The girl, as if trained, moved to him very quickly, and stretched herself in total confidence towards him, shielding me from intrusion, convincing him of something, making sure I couldn’t hear.

I could not hear their conversation, and felt even more confused. Looking from them to the two guys under the umbrella, back to the girl and the homeless guy, not realizing the swift move of control.

I heard the guy telling the owner that the homeless guy was seen the day before, and that the cops were called and arrived. This immediately explained to me, why the cop car were sprawled over three parking lots, when I arrived that morning, to a complete open parking lot, thinking annoyed, “How rude!”

Refusing eye contact with the rude cop sitting inside, while walking down the handmade stairs, towards the pier, I shrugged it off, as nothing of importance, until that moment.

The young guy from “pier 7” continued his explanation that they noticed the homeless guy disappear into the woods, to reappear when the cops were gone. He said, they were afraid he would live on the floating home on their pier, which was reserved for the dockworkers, while looking at me, saying, “He is a nice guy, I am sure, but we don’t want that kind of trouble here.” Trying to justify his point of view, after seeing my disgust.

My continued puzzled gaze, went from the two guys talking under the umbrella, to the girl talking to the “Jesus figure” at the rope, who I felt was so serene but now shielded from my interference, I thought, “How peculiar. What is the message here?”

But, yet at that moment, I was so shocked. All I could think about was how society was ganging up against a man who wanted to be free!

I knew exactly where he was coming from. I wanted to be just like him. I wanted to be free from society, yet saw the numbers, so quickly from nowhere, gang up, against a tiny thought of freedom!

In bewilderment, I watched the Jesus guy leave, the two Pier 7 employees disappear the same quick way they came, and suddenly, I felt such anger.

I said, “Why would they do this?”

The owner said, “They don’t want him to go live in the house boat which does not belong to him.

I said, “Who gives a shit! No one lives in it now! He did not look like a criminal who would just destroy. He just wanted a place to sleep for a night or two, on his travels.”

The owner said, “It is not his property, it does not belong to him, why allow him to use it?”

I said, “If you own this, and no one sleeps in it or use it, why not?”

I was aspirated, and asked. “What do you think Jesus would have done?”

I continued my rant by saying if only people would give more without a fear of what others could take form them.

I took a deep breath, and sighed.

I felt so appalled, sad, and hopeless.

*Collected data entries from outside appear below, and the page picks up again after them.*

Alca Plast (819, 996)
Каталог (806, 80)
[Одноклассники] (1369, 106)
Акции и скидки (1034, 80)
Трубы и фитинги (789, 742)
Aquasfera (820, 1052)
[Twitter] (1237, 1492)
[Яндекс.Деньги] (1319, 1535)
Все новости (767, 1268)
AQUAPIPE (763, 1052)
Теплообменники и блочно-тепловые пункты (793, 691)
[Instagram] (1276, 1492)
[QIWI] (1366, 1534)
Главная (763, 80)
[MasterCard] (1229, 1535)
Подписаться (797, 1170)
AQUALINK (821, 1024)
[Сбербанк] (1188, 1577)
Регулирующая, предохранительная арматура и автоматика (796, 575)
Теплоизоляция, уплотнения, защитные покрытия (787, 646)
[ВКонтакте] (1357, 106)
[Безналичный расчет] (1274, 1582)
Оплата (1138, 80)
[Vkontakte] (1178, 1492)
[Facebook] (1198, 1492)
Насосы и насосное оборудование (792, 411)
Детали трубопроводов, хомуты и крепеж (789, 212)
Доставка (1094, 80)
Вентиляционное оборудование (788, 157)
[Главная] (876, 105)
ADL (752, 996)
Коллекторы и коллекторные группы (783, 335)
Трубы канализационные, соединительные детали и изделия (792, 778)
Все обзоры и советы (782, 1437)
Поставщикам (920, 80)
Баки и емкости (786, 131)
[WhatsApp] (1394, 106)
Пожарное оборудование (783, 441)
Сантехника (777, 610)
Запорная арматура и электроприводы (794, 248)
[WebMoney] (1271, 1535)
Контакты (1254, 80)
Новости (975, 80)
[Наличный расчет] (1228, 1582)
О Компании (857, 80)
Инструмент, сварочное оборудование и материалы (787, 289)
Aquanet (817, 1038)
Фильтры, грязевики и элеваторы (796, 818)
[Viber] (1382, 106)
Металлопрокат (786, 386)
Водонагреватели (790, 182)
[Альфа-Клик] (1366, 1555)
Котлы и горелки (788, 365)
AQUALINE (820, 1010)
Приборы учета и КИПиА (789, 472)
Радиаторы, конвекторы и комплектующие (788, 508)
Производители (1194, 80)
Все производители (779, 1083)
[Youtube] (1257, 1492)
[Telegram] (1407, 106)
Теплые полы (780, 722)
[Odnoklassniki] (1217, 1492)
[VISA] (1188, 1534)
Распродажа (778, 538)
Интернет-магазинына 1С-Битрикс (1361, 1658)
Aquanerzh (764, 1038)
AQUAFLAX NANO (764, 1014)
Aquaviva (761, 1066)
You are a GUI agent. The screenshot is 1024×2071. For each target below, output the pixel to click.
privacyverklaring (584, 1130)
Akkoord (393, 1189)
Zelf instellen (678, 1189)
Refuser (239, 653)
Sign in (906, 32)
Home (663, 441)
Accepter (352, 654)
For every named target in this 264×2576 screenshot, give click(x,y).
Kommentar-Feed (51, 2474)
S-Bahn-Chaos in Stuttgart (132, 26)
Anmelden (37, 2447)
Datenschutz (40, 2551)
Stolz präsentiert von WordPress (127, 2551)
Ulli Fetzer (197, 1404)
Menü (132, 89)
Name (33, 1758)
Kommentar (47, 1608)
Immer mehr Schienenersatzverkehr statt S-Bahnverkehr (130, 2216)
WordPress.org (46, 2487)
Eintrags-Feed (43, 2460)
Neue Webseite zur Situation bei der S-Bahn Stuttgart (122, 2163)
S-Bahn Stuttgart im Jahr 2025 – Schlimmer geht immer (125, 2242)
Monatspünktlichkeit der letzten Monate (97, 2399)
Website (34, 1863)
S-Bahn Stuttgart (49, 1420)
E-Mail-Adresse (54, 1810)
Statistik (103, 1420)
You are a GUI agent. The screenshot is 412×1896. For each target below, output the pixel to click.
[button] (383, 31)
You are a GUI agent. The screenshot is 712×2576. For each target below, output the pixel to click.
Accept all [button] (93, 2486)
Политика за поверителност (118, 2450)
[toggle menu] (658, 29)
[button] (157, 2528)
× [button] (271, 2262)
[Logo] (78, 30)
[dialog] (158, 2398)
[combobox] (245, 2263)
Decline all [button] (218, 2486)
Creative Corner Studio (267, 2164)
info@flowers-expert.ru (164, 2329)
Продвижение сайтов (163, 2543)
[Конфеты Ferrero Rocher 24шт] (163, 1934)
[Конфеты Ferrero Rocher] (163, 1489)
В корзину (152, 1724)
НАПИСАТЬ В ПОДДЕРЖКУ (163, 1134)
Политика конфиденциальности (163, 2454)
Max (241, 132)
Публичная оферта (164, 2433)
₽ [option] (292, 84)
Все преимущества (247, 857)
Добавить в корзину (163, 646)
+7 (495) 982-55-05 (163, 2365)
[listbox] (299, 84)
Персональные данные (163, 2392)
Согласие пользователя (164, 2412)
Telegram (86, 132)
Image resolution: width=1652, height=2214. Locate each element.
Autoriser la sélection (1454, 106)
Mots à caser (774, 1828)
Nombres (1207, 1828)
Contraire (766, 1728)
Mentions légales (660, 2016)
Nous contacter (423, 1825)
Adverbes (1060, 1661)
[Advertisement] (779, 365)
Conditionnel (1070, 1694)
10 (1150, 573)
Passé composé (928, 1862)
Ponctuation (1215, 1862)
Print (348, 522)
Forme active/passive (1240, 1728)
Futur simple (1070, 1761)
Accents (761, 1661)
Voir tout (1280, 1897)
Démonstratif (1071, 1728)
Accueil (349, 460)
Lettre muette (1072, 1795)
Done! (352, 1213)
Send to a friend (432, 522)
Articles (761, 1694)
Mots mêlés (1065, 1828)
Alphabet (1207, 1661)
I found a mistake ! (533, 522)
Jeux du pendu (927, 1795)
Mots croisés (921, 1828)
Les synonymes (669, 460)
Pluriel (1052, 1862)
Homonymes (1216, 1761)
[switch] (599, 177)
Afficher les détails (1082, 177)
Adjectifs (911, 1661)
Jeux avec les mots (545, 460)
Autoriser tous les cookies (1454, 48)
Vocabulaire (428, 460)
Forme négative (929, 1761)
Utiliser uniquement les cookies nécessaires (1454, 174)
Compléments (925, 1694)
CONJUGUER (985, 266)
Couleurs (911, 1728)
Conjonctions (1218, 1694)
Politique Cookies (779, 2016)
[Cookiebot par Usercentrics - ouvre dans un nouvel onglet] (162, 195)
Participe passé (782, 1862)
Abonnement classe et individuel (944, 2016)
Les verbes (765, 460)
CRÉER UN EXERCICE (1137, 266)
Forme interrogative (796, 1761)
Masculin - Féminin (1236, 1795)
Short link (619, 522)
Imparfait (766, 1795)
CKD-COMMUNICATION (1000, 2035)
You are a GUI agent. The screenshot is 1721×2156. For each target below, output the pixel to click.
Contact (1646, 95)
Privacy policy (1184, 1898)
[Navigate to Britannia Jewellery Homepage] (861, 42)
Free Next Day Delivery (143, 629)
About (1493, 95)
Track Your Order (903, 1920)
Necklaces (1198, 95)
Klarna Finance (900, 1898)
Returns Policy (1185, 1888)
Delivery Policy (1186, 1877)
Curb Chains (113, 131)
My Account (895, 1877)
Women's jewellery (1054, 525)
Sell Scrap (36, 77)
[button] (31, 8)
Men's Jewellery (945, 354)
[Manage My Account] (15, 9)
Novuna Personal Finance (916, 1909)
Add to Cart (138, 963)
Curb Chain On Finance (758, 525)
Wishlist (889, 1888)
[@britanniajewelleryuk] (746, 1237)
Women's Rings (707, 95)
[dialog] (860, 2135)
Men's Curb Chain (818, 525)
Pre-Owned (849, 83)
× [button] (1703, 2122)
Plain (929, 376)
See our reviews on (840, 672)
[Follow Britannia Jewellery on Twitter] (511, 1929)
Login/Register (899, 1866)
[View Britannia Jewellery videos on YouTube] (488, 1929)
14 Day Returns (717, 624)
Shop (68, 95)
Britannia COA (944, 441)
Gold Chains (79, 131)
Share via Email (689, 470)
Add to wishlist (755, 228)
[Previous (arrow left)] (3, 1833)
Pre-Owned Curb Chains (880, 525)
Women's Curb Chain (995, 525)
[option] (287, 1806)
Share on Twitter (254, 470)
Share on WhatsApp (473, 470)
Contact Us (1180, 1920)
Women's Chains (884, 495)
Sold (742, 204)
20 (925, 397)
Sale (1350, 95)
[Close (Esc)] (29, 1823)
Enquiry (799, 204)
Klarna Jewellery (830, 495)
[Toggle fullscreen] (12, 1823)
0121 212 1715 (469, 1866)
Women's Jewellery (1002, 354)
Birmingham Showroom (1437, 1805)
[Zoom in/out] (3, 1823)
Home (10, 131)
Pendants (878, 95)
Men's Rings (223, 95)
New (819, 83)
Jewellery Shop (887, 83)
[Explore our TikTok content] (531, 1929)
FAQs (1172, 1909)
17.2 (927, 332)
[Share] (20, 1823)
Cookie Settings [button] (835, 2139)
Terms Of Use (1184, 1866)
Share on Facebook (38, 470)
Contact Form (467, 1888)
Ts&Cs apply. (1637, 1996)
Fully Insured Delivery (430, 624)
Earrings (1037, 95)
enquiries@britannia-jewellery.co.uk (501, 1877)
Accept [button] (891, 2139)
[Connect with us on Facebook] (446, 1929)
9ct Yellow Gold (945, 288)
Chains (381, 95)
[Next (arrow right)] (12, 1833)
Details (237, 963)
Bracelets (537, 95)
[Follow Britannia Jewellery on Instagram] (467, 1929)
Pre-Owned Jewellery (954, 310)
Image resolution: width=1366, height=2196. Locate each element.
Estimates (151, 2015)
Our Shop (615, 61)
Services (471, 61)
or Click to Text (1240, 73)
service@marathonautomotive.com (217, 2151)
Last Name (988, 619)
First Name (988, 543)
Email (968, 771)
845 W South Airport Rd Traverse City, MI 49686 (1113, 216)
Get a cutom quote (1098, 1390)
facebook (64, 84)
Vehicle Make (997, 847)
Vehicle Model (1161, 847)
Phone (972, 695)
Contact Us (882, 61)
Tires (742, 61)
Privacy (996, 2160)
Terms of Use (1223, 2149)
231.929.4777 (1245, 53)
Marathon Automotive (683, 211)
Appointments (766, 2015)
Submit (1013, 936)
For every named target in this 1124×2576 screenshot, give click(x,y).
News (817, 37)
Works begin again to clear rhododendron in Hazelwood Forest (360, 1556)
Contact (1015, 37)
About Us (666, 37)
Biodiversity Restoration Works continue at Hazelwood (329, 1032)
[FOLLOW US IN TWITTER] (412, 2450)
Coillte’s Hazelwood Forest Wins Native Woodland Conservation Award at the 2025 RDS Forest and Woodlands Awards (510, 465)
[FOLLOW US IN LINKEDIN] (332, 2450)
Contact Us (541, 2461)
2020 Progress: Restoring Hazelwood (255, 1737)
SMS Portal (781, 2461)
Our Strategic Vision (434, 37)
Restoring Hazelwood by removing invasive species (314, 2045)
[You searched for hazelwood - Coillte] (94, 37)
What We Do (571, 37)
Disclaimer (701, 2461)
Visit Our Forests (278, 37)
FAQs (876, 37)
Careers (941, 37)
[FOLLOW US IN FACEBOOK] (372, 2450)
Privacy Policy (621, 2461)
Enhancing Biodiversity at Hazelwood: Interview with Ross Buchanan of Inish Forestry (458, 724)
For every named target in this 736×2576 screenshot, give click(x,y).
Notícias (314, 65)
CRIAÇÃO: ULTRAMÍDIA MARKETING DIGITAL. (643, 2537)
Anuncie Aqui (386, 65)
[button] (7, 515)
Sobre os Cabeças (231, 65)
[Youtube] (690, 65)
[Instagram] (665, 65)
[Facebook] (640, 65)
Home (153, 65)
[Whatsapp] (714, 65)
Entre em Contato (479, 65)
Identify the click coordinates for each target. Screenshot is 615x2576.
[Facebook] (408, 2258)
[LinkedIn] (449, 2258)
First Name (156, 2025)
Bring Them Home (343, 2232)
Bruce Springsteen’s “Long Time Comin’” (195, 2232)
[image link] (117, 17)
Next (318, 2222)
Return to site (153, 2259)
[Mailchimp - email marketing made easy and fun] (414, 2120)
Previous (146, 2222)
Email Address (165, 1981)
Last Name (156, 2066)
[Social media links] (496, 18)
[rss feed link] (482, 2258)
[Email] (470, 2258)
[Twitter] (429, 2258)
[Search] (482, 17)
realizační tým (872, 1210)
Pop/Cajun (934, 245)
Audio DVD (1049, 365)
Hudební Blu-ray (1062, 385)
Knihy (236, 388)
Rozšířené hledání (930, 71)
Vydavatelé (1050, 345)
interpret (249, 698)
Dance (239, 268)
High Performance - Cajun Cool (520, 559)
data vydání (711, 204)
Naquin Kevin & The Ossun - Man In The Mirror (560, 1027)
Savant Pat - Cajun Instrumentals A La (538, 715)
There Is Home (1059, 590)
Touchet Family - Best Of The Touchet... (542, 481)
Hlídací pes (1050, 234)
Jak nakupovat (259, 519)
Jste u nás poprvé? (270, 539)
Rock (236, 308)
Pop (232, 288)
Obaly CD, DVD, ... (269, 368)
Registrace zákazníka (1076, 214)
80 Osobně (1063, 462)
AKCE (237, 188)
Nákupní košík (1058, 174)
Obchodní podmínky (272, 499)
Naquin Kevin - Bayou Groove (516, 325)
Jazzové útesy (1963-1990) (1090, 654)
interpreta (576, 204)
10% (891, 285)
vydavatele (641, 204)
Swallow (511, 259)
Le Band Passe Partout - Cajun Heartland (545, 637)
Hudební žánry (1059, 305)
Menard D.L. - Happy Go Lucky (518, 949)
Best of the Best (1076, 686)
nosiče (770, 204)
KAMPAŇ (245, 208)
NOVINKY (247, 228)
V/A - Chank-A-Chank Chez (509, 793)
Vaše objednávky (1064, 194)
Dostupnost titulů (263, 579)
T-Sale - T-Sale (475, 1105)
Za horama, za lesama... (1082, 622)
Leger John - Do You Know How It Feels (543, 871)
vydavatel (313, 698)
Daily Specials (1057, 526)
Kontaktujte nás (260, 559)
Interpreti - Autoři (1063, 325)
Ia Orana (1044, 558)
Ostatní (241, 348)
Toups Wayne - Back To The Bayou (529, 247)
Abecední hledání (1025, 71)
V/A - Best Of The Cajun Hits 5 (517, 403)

My heart sank.

I gasped, “My God would it be any less of you or from you, if you had it, why not give it, if you do not use it? It doesn’t mean you are giving it away for ever, it means you give it to those who need it at that time.”

At that moment, I was so discouraged at society’s believes! I even felt mad at myself for not refusing their control.

In a few seconds all was gone, and I didn’t stop it. I thought maybe I could’ve given him a ride across the river, or given him some money, when the answer came. “It is not your job, but what is your job, is to become aware, of what you are creating as a collective human race.”

So, please… Let us create a more compassionate human race!